Repeat the lines below word for word, starting at the line that contains "Click the match icon on Danny Gottwald's card" and stopping after the line that contains "pyautogui.click(x=128, y=62)".

▸ **DATA SHOWN**

+ + +

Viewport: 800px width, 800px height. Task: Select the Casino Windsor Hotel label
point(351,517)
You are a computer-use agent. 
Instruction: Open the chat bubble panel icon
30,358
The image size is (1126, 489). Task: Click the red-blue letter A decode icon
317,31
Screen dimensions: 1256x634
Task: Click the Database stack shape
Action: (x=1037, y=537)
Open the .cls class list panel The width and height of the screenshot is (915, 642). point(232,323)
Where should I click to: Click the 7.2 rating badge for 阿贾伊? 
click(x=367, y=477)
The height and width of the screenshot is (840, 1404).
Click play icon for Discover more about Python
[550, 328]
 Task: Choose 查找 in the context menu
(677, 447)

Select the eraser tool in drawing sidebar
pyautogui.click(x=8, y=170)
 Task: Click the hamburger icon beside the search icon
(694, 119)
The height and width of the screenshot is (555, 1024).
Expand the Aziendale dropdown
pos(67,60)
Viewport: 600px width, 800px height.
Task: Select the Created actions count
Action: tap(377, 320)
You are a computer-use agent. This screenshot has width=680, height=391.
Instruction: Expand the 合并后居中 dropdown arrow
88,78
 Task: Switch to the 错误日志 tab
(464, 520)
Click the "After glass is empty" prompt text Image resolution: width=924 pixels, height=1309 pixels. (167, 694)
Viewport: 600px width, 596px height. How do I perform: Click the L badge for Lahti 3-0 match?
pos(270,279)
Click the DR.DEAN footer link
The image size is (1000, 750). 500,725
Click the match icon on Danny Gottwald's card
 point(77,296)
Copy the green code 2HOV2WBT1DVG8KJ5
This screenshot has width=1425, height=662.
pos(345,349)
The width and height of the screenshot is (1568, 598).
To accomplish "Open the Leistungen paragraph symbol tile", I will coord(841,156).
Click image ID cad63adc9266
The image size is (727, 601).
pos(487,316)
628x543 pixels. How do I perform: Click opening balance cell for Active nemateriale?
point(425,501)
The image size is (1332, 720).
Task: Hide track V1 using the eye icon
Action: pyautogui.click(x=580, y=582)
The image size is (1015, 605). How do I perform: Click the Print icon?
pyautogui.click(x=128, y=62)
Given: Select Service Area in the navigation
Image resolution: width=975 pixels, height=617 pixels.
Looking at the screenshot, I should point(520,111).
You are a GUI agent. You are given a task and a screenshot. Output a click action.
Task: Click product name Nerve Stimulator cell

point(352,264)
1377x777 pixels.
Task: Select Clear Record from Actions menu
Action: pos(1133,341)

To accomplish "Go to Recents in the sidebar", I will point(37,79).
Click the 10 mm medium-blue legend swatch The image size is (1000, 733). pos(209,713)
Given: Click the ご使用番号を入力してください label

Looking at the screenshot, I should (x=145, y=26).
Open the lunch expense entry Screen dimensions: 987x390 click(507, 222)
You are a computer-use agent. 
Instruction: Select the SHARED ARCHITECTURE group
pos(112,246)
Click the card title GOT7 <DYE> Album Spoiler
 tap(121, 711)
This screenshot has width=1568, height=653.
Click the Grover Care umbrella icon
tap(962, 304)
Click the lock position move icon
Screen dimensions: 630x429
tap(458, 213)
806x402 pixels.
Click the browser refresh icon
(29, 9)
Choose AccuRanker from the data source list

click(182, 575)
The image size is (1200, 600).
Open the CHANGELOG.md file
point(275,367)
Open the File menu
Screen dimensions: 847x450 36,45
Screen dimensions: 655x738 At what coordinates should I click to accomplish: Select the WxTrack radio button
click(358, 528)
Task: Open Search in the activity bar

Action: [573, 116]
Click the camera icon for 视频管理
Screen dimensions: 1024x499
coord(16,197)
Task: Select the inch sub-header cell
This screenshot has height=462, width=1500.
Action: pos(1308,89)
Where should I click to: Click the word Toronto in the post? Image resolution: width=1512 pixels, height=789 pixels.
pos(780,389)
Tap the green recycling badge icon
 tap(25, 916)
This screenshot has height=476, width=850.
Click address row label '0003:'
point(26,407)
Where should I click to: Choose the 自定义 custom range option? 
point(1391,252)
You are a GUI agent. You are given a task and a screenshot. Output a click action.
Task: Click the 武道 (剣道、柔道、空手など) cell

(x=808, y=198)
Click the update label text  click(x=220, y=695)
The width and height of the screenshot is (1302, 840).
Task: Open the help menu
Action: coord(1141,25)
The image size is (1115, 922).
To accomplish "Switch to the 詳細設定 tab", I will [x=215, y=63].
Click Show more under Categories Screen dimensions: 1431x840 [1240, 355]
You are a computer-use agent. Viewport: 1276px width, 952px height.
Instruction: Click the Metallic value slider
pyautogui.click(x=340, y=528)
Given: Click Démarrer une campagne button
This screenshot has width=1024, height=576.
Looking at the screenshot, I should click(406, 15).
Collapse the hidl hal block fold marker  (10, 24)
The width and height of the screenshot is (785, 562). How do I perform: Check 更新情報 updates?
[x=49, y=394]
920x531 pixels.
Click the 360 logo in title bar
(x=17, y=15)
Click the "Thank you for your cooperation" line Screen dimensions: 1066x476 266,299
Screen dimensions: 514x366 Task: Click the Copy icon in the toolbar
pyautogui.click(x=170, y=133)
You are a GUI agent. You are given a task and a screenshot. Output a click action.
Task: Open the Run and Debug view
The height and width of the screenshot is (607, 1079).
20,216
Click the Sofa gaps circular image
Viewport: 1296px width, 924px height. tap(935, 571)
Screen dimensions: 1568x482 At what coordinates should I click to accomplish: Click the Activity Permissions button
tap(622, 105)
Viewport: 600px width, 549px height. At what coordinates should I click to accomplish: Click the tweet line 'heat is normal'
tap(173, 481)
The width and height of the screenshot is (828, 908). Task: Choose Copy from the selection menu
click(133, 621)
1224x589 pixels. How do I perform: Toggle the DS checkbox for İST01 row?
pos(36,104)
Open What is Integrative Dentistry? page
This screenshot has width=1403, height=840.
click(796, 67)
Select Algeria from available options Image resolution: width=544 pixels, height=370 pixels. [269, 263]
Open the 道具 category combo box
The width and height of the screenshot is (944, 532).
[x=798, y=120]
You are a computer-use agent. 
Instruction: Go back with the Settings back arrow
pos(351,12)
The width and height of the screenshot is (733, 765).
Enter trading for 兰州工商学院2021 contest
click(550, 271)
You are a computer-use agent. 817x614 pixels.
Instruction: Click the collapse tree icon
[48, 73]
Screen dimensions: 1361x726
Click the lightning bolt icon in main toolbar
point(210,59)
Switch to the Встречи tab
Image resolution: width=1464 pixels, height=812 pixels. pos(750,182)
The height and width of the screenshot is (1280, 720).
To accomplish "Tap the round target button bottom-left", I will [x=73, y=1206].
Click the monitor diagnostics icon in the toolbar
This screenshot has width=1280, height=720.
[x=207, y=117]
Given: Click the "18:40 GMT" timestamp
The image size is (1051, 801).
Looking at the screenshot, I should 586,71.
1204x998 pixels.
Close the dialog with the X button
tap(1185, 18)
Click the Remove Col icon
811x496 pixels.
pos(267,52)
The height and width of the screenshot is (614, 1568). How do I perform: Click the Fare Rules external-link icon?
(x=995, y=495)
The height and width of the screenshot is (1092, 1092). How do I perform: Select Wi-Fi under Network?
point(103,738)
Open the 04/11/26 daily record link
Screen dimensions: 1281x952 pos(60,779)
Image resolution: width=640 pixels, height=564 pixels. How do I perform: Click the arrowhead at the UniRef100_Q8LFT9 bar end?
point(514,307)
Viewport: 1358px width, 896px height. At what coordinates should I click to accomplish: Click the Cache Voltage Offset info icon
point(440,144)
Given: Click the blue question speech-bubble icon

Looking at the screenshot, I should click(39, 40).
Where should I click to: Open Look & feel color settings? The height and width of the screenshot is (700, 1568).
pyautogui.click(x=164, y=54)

+ + +

▸ **RESPONSE TO THE TASK**
Click the match icon on Danny Gottwald's card
 point(77,296)
Copy the green code 2HOV2WBT1DVG8KJ5
This screenshot has width=1425, height=662.
pos(345,349)
The width and height of the screenshot is (1568, 598).
To accomplish "Open the Leistungen paragraph symbol tile", I will coord(841,156).
Click image ID cad63adc9266
The image size is (727, 601).
pos(487,316)
628x543 pixels. How do I perform: Click opening balance cell for Active nemateriale?
point(425,501)
The image size is (1332, 720).
Task: Hide track V1 using the eye icon
Action: pyautogui.click(x=580, y=582)
The image size is (1015, 605). How do I perform: Click the Print icon?
pyautogui.click(x=128, y=62)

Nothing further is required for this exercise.